• Textauszug:
____
Sachsens Ministerpräsident Kretschmer fordert perspektivische Wiederaufnahme der Gas-Lieferungen durch Nord Stream1 und sieht wegen der EU-Sanktionen einen "Tsunami" auf Deutschland zukommen.
Der sächsische Ministerpräsident Michael Kretschmer (CDU) hat sich für eine Wiederaufnahme der russischen Gaslieferungen nach dem Krieg ausgesprochen, die Sanktionen gegen Russland in Zweifel gezogen und die EU aufgefordert, auf eine Verhandlungslösung zu drängen. "Wir brauchen langfristige Verträge für Flüssiggaslieferungen aus den USA, Katar und anderen arabischen Ländern. Außerdem müssen wir endlich eigenes Erdgas in der Nordsee erschließen. Und wenn der Krieg vorbei ist, sollten wir auch wieder Gas aus Russland nutzen", sagte Kretschmer der BILD am SONNTAG. Auf die Frage, ob er davon ausgeht, dass die beschädigte Gas-Pipeline Nord Stream1 dann wieder repariert wird, antwortete Kretschmer: "Wir werden Pipeline-Gas brauchen und das geht nur mit funktionierenden Pipelines."
____
• Daten zur Prüfung:
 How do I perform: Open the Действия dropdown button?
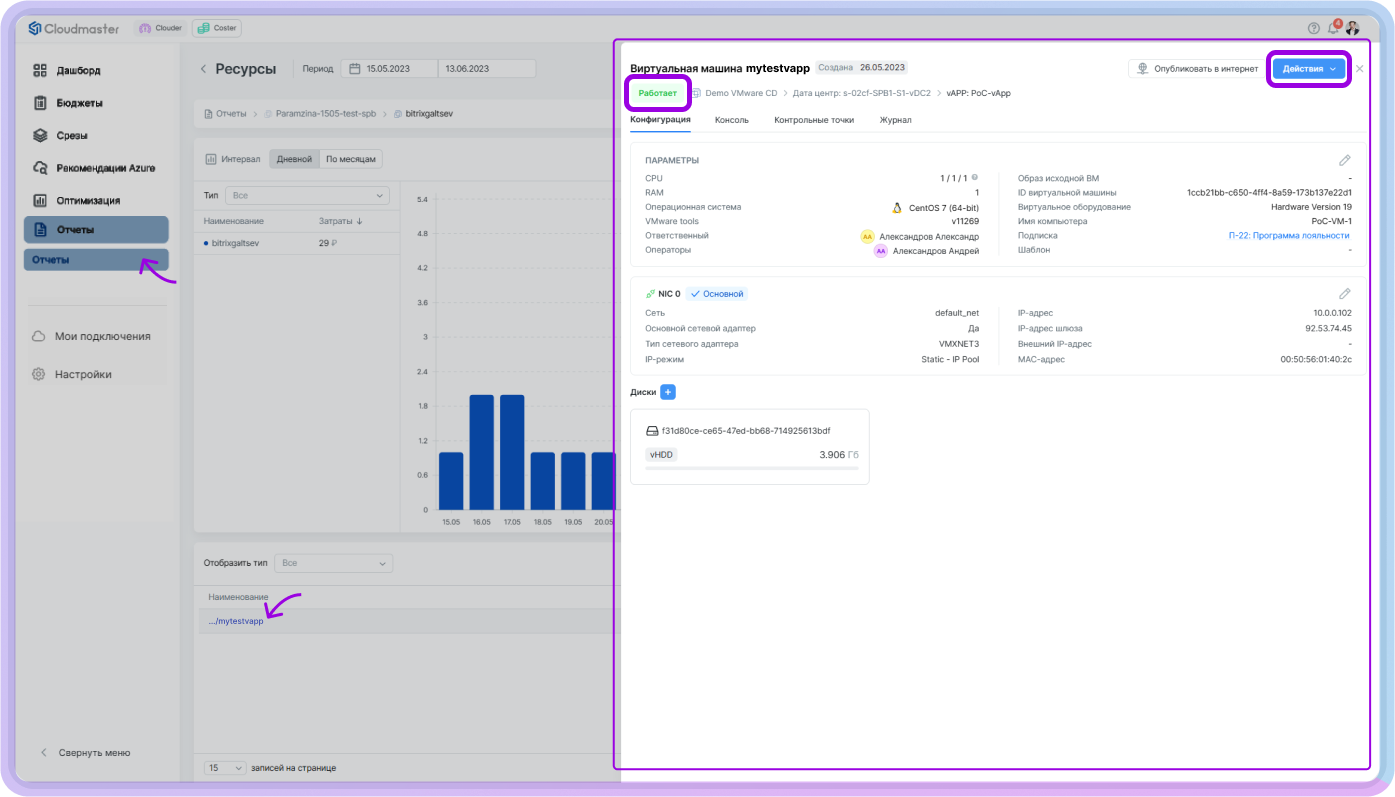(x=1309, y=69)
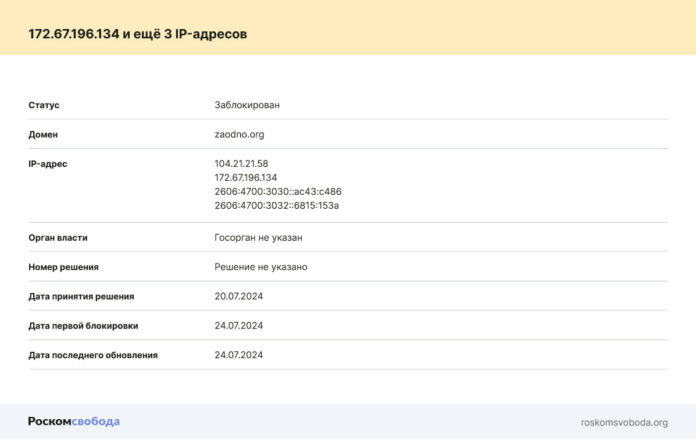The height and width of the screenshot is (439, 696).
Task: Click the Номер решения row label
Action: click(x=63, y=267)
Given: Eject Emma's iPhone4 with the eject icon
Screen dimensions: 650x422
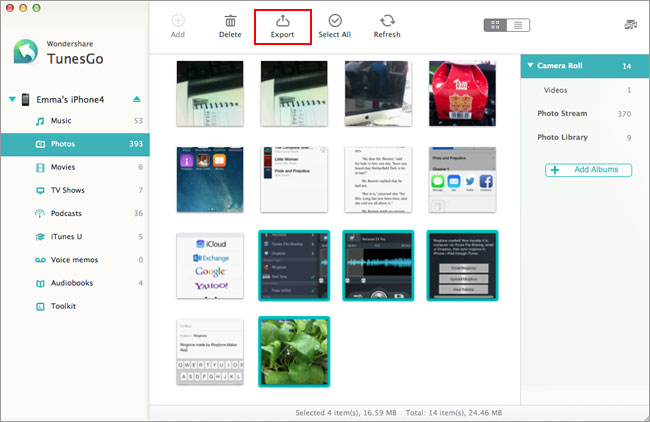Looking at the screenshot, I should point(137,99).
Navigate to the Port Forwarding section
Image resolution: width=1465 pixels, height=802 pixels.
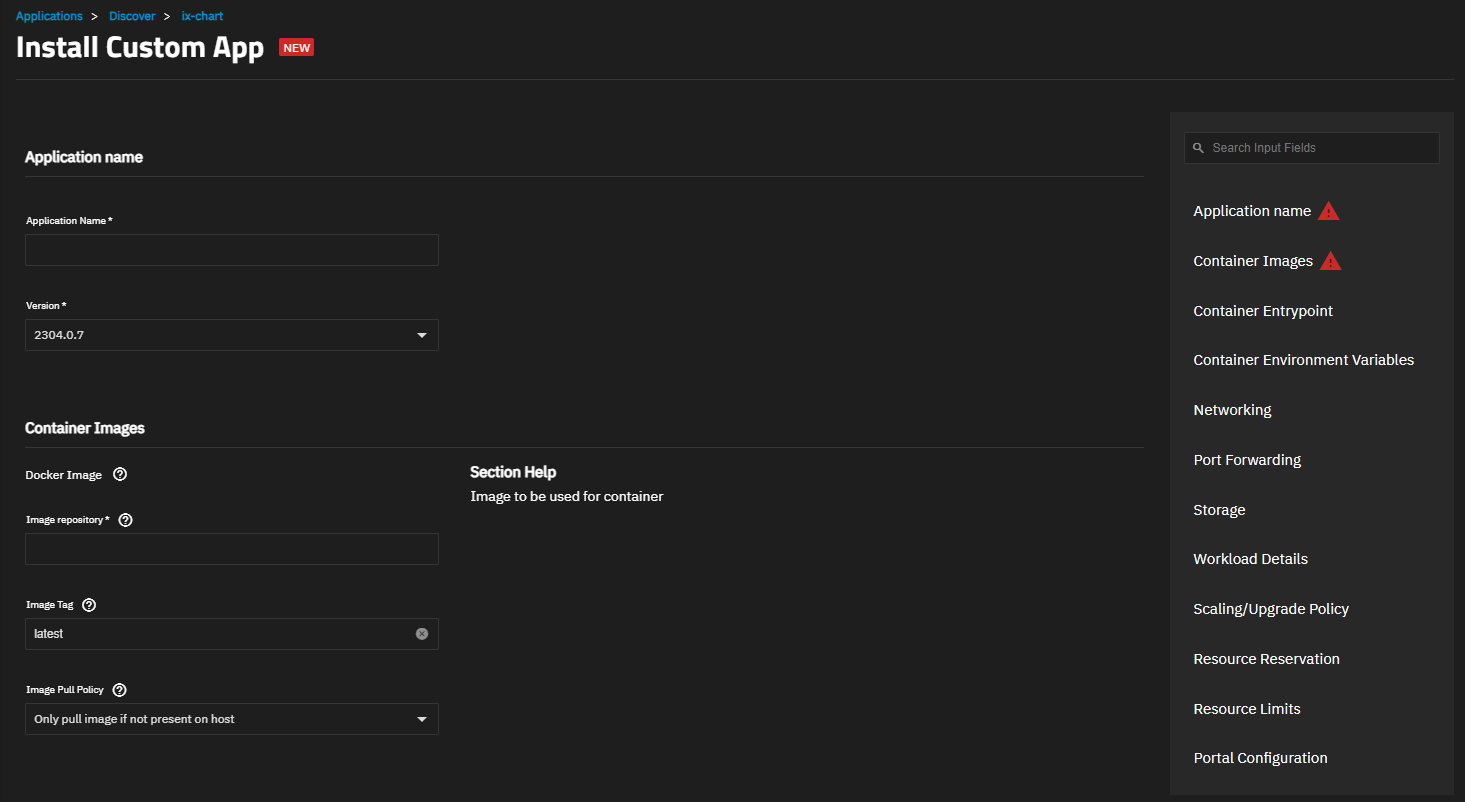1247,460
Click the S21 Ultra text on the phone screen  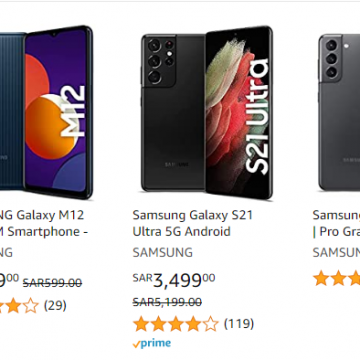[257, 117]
____
• Aufgabenteile:
A. Warum hält Kretschmer laut dem Text über die Gaslieferungen funktionierende Pipelines für nötig? Antworten Sie in ein bis drei Sätzen.
B. Schreiben Sie aus dem Text über die Gaslieferungen den Teil ab, der mit den Worten „Sachsens Ministerpräsident Kretschmer“ beginnt und mit „auf Deutschland zukommen.“ endet.
C. Aus welchen Ländern braucht es nach Kretschmer im Text über die Gaslieferungen langfristige Verträge für Flüssiggas?
Die Auflistung steht in keinem Zusammenhang mit dem Text.

• Ihre Antworten:
A. Kretschmer sagt, man werde Pipeline-Gas brauchen. Das gehe nur mit funktionierenden Pipelines.

B.
Sachsens Ministerpräsident Kretschmer fordert perspektivische Wiederaufnahme der Gas-Lieferungen durch Nord Stream1 und sieht wegen der EU-Sanktionen einen "Tsunami" auf Deutschland zukommen.

C. Aus den USA, Katar und anderen arabischen Ländern.